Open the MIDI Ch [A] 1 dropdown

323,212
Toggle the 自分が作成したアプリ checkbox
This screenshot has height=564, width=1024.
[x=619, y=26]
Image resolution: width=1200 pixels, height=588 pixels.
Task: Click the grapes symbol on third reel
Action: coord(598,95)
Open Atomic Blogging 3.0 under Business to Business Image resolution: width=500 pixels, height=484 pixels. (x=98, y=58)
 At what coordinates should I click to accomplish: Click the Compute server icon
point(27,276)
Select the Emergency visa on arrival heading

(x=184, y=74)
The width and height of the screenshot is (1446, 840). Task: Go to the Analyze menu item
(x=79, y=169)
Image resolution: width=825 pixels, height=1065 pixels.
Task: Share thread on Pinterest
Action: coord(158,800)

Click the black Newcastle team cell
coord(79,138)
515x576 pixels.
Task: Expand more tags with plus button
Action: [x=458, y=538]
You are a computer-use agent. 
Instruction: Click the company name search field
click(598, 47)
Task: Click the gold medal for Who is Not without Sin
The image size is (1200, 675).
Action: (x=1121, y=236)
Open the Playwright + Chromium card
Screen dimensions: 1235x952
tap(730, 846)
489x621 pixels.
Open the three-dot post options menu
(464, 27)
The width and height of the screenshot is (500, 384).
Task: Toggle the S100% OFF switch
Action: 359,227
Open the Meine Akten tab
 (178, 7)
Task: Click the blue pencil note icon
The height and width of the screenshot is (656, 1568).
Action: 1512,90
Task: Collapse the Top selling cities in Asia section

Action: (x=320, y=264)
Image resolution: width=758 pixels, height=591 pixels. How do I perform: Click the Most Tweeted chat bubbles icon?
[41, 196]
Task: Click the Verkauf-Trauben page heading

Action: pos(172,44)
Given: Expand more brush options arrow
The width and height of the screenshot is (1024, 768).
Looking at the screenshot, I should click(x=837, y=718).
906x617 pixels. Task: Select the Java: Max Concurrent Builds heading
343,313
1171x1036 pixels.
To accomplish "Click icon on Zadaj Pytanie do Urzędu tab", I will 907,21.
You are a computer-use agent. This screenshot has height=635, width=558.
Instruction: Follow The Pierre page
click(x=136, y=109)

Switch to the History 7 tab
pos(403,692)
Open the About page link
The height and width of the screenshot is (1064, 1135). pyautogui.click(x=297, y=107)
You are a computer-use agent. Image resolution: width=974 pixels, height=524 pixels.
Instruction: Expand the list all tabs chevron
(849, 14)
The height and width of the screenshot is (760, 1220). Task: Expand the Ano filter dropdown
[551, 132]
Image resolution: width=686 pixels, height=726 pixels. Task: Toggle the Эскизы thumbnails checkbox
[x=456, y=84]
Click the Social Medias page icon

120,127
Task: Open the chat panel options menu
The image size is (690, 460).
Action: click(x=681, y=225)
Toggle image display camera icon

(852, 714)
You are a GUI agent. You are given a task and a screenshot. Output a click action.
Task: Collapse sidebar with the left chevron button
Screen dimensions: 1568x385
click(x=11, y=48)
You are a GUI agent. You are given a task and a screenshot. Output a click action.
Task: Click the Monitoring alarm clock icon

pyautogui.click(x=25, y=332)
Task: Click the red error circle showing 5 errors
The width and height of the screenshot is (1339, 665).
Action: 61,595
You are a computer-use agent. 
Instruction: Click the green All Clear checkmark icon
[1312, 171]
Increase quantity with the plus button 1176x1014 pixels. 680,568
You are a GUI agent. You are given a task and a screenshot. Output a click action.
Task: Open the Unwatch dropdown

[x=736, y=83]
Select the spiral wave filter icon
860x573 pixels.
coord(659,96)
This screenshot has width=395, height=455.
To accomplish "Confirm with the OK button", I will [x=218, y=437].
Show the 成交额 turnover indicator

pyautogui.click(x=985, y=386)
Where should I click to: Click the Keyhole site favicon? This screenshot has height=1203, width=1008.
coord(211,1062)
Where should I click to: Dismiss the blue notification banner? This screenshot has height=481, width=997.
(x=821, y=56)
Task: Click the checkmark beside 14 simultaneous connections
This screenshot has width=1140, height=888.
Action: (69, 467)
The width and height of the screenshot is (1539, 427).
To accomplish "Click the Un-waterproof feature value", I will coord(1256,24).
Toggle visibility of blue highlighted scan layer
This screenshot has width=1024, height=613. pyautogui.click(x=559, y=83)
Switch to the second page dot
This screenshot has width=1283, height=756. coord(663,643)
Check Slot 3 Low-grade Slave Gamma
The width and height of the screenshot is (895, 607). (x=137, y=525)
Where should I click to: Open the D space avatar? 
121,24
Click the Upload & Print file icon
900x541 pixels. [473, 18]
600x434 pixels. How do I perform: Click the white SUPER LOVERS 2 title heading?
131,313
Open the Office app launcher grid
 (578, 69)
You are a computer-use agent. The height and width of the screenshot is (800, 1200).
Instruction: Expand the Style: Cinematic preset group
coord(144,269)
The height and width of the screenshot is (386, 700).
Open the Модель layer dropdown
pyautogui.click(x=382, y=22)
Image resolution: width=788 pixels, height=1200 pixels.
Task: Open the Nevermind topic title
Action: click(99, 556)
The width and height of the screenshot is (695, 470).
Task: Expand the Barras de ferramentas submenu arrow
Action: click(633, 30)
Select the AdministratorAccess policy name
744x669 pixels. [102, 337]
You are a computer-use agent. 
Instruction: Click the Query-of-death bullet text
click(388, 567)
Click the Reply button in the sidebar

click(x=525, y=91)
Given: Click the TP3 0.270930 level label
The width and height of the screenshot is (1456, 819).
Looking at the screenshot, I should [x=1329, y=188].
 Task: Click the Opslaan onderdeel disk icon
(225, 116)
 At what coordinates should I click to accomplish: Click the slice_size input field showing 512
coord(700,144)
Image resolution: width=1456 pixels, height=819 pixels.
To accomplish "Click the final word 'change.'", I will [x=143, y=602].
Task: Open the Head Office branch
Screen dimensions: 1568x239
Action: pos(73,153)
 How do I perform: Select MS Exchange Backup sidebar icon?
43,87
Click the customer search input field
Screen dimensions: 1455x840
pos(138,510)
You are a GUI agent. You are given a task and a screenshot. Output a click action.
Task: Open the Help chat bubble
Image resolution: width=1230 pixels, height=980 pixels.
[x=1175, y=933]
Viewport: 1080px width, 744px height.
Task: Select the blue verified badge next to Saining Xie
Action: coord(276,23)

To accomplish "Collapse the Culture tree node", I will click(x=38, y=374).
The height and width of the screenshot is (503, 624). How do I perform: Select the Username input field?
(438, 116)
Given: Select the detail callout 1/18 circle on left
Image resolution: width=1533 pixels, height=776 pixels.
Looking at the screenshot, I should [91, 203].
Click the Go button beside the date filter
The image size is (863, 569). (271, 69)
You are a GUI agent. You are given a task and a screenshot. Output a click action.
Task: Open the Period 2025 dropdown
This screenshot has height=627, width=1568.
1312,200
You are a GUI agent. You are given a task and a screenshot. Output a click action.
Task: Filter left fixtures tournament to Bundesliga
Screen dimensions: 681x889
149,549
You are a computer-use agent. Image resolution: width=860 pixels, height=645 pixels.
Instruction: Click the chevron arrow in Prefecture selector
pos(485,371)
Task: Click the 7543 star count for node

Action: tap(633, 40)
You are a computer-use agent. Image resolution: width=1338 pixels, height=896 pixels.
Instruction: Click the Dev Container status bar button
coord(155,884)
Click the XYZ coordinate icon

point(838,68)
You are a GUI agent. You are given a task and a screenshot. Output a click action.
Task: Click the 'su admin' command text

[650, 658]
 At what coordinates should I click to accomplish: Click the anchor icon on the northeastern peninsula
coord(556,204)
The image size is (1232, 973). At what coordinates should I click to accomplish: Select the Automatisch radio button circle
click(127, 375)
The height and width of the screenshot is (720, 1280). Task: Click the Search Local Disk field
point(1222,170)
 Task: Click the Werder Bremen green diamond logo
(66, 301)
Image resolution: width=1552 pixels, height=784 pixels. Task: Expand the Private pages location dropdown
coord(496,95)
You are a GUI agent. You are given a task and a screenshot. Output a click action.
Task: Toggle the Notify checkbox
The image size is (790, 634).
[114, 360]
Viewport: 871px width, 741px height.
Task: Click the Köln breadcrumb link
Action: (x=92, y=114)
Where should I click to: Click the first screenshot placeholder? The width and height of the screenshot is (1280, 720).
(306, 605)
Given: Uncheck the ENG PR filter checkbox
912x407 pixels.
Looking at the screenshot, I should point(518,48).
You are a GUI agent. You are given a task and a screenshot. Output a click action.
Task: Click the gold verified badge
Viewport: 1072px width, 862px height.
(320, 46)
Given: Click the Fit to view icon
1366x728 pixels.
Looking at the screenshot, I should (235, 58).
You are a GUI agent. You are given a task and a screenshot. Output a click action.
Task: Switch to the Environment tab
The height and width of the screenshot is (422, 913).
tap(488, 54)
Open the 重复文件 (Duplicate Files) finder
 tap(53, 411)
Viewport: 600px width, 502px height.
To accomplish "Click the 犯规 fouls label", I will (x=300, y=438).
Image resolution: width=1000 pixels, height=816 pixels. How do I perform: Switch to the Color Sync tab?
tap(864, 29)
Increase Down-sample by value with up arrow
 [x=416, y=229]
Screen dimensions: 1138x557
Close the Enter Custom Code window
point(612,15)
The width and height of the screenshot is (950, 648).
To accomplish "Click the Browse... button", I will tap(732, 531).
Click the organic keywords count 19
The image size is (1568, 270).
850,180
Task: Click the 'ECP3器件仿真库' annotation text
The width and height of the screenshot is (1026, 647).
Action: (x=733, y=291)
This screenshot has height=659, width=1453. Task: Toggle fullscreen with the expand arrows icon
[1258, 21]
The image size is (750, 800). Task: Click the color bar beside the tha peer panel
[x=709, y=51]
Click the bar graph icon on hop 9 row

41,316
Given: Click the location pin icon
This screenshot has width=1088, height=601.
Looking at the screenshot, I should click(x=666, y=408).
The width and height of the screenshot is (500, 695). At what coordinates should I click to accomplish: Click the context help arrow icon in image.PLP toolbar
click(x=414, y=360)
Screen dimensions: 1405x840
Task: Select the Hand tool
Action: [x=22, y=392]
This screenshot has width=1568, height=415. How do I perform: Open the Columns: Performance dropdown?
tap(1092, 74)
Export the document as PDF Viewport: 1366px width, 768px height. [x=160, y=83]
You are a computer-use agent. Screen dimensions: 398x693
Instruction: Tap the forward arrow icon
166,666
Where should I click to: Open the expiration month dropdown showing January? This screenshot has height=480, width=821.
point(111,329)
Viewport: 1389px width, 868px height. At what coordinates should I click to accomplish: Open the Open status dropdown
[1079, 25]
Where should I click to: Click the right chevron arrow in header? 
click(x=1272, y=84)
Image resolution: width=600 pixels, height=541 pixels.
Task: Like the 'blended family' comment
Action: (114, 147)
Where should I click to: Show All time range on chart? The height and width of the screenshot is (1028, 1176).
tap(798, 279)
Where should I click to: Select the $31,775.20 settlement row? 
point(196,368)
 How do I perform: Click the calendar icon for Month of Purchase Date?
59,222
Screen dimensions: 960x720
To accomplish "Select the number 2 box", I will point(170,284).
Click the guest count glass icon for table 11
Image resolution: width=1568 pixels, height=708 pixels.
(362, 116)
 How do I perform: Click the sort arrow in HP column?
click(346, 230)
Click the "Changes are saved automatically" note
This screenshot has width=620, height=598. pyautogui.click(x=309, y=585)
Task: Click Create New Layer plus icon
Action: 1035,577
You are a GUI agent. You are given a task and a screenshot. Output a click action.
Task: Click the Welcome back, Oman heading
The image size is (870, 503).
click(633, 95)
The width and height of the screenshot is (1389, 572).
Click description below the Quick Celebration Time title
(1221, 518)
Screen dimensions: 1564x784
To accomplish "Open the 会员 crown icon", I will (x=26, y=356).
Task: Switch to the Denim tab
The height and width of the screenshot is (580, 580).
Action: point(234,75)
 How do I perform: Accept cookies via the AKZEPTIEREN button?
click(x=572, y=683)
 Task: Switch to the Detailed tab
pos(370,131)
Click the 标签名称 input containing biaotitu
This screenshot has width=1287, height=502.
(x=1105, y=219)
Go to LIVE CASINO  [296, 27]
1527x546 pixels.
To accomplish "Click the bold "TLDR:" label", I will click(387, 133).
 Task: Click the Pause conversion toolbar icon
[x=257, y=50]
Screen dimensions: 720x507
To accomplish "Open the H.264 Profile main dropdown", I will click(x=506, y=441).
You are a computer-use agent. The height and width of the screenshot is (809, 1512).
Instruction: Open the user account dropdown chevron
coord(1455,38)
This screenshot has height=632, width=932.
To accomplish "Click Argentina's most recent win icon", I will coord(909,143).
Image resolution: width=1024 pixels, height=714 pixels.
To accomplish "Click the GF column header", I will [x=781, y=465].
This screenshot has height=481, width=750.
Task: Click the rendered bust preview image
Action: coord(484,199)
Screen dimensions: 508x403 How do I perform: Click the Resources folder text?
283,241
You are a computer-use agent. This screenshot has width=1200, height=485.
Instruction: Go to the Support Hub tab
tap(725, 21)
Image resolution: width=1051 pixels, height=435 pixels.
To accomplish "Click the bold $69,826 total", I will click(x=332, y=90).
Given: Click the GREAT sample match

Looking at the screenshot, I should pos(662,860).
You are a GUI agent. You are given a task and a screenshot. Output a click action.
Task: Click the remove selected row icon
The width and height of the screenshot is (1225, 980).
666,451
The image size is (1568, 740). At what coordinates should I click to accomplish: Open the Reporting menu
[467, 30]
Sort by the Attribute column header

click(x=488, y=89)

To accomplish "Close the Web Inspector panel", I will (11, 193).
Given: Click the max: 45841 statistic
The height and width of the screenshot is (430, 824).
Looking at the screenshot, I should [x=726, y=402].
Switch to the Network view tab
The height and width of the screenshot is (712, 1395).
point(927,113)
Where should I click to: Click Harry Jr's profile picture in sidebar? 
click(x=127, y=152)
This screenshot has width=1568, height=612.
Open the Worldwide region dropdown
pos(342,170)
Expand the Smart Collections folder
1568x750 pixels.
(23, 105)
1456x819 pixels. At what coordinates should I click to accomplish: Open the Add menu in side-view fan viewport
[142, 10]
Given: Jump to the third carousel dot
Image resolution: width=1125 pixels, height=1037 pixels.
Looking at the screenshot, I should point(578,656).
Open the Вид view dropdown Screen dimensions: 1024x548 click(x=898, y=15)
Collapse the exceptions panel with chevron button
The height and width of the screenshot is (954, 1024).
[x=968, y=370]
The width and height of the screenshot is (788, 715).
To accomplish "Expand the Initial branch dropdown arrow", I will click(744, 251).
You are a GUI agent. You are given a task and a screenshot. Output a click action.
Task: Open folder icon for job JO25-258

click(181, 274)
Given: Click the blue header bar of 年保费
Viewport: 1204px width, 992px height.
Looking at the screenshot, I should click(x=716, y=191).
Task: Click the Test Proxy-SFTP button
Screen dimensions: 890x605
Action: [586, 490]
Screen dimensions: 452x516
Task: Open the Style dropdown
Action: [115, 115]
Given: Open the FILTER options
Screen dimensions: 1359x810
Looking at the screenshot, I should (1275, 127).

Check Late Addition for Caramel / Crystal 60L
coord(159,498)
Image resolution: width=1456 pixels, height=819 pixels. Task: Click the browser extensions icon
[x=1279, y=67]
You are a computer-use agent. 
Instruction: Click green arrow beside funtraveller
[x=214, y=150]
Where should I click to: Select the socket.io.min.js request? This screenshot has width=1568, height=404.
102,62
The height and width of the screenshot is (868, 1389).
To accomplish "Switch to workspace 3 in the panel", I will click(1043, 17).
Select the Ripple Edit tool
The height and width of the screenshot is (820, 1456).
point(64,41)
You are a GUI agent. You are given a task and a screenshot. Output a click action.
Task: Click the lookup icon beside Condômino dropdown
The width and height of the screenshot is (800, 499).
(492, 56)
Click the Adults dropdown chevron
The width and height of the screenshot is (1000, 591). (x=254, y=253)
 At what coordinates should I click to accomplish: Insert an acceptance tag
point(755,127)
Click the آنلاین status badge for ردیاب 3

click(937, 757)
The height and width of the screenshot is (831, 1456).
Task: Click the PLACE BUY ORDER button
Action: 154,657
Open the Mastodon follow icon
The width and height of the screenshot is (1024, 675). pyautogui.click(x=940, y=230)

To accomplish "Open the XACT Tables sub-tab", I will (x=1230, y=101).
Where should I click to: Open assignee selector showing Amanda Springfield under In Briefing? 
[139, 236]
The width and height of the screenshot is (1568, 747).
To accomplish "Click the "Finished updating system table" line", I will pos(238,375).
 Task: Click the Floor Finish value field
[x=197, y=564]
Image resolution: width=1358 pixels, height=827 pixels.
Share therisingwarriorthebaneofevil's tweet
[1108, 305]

########

Your task is to retype the entries verbatim, starting with the line that holds "The width and height of the screenshot is (1225, 980)." and stopping after the line that holds "Task: Click the Test Proxy-SFTP button".

The width and height of the screenshot is (1225, 980).
666,451
The image size is (1568, 740). At what coordinates should I click to accomplish: Open the Reporting menu
[467, 30]
Sort by the Attribute column header

click(x=488, y=89)

To accomplish "Close the Web Inspector panel", I will (11, 193).
Given: Click the max: 45841 statistic
The height and width of the screenshot is (430, 824).
Looking at the screenshot, I should [x=726, y=402].
Switch to the Network view tab
The height and width of the screenshot is (712, 1395).
point(927,113)
Where should I click to: Click Harry Jr's profile picture in sidebar? 
click(x=127, y=152)
This screenshot has width=1568, height=612.
Open the Worldwide region dropdown
pos(342,170)
Expand the Smart Collections folder
1568x750 pixels.
(23, 105)
1456x819 pixels. At what coordinates should I click to accomplish: Open the Add menu in side-view fan viewport
[142, 10]
Given: Jump to the third carousel dot
Image resolution: width=1125 pixels, height=1037 pixels.
Looking at the screenshot, I should point(578,656).
Open the Вид view dropdown Screen dimensions: 1024x548 click(x=898, y=15)
Collapse the exceptions panel with chevron button
The height and width of the screenshot is (954, 1024).
[x=968, y=370]
The width and height of the screenshot is (788, 715).
To accomplish "Expand the Initial branch dropdown arrow", I will click(744, 251).
You are a GUI agent. You are given a task and a screenshot. Output a click action.
Task: Open folder icon for job JO25-258

click(181, 274)
Given: Click the blue header bar of 年保费
Viewport: 1204px width, 992px height.
Looking at the screenshot, I should click(x=716, y=191).
Task: Click the Test Proxy-SFTP button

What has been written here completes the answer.